Since the announcement that OnLive’s gaming services are to shut down at the end of April, there has been understandable upset from within the SL community (and from some OpenSim users as well, given Firestorm on SL Go can be used to access OpenSim grids).
Following the news, there were a plethora of requests made to Sony on social media that they continue to provision SL Go as a service and an on-line petition was started in the hope of achieving the same end. Unfortunately, these requests and the petition overlook one thing.
As OnLive made clear in their statements on the future of their gaming services, and as I attempted to point to in my original article on this news, Sony didn’t actually acquire OnLive’s services. They took the opportunity to purchase the IP and 140 patents the company held relating to cloud gaming and other “assets” (which would most likely appear to be the additional 135 patents related to cloud gaming OnLive had pending), without actually buying OnLive’s services. So technically, there’s nothing for them to “continue” to offer SL Go users.
What’s more, as Dennis Harper, the SL Go Product Manager at OnLive, made clear in these pages, taking the IP and patents is akin to taking the heart and lungs of OnLive’s services; without them, a service like SL Go cannot easily be continued by someone else. At least, not without money changing hands and someone having the infrastructure by which they can deliver the service.
So, are Sony the Big Evil for doing this? did they gobble OnLive’s patents to stifle competition? Is this, as was dramatically stated in some quarters as the news broke, some kind of first shot in a forthcoming “VR battle” between corporations? Well …. No.

The truth is that OnLive put itself on the market.
That this is the case can be found in another post on the company’s blog entitled, A Bright Future for Cloud Gaming At Sony. As well as containing useful historical information, the post underlines the specific issues the company’s management had been forced to face:
Since 2012, the company has dramatically improved its technology and business models such that all of its 5 services are gross margin positive, ranging from 43% to 86% margin … The company also was able to achieve conversion rates from free trial to paid of between 64-78% for its services. Despite these positive metrics, the lifetime value (TLV) of a subscriber was still less than the cost to acquire subscribers (CPA), but they were converging. While we knew we could not get to break-even on our own, we believed that there were many large companies who would be able to get there.
In other words, in order to get to a break-even point, OnLive’s management felt the company needed to be offered-up for acquisition, albeit hopefully as a going concern.
Perhaps the first fully public hint that this was the case may have actually come in a blog post issued a couple of days ahead of Sony deal being announced. Of course, by the time the post appeared, the deal was undoubtedly cut and dried; nevertheless, The 2015 Case for Cloud Gaming and OnLive, could almost read as the company laying out its stall in order to attract a suitable investor / acquirer.

Unfortunately, despite all the positive indicators they could show, the Cloud Gaming hype cycle had bitten hard; no-one OnLive approached was willing to take them on as a going concern. Not even the fact that Nvidia had indicated the worst was behind the sector, and that OnLive itself was helping to push the technology up the Slope of Enlightenment, could encourage anyone to acquire the company outright. Thus the deal with Sony for the IP and patents sale was agreed.

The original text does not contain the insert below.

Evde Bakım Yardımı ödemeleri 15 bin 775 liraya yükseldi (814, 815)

Why didn’t Sony acquire OnLive as a whole? Because they already have their own cloud gaming service, PlayStation Now, which came out of a 12-month beta programme in January 2015. The OnLive patents understandably offer more value when put to work within PlayStation Now than Sony would be liable to find in buying-out OnLive as a whole, so they didn’t bother.
Interestingly, and entirely coincidentally, PlayStation Now has its own link to Second Life. It is built on the back of Gaikai, a Japanese streaming game provider acquired by Sony in 2012. Gaikai is the company Linden Lab worked with in an attempt to provide the means of streaming Second Life to web browser, a service which underwent a limited beta run in 2010, as the video below demonstrates.
But to draw things to a close; however “unjust” it might appear, all of this means that SL Go cannot really be saved. The patents which enabled it to function are gone, and the services upon which it runs are closing down. The only real options are for someone else to come along and offer a similar service of their own, or for LL to work with a partner to provide such as services, as they once attempted with Gaikai.
Both would seem unlikely; in the case of the former, SL perhaps represents too small a community of users to be worth catering for (and remember, SL Go came about in part as a result of rather unique circumstances). And while I tend to lean towards LL having an interest in cloud-based streaming, I don’t think that interest is with regards to Second Life, so I can’t see them getting directly involved in trying to provide a streaming solution for SL access. If nothing else, they’ve likely got enough on their plate already.
SL Go was a great and brave experiment. It is a shame that its days are drawing to a close; but OnLive, through their services as a whole, have proven what might be achieved. In that respect, they are right when they proclaim that cloud gaming has a bright future.